— Your assignment —
Print the records below exactly, from the line containing "This screenshot has height=635, width=1152." down to the line containing "the recording and", both lines included, and omit every picture.

— Record set —
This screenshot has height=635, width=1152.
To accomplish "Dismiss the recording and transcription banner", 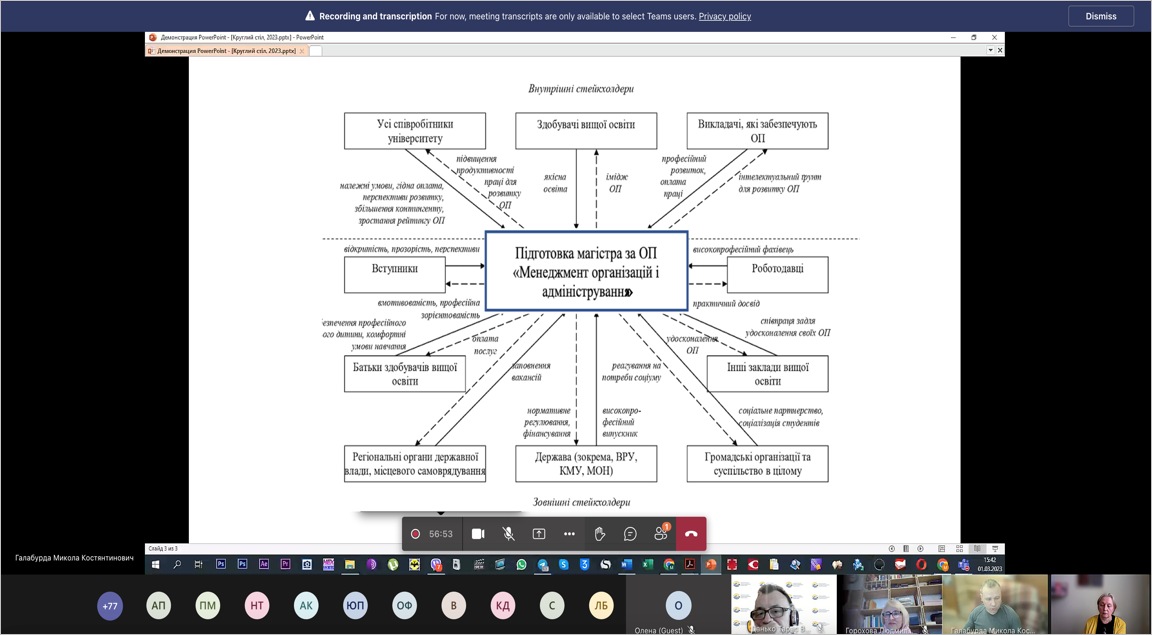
==
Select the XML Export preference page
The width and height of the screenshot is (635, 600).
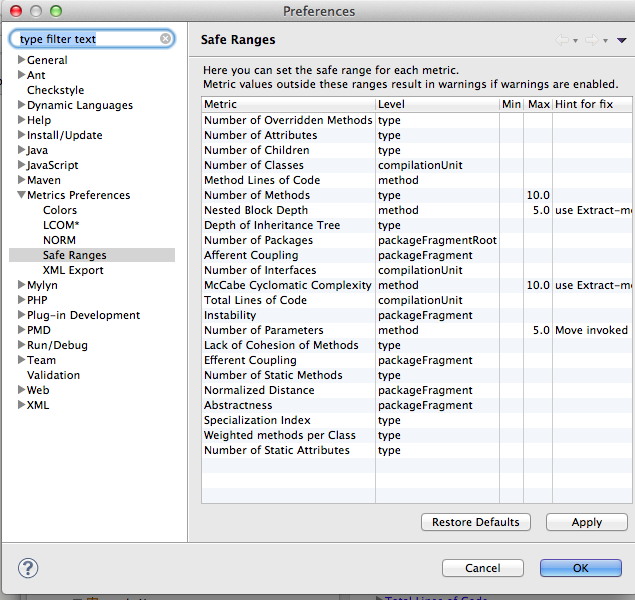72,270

— Reply to the exercise —
This screenshot has height=635, width=1152.
To accomplish "Dismiss the recording and transcription banner", 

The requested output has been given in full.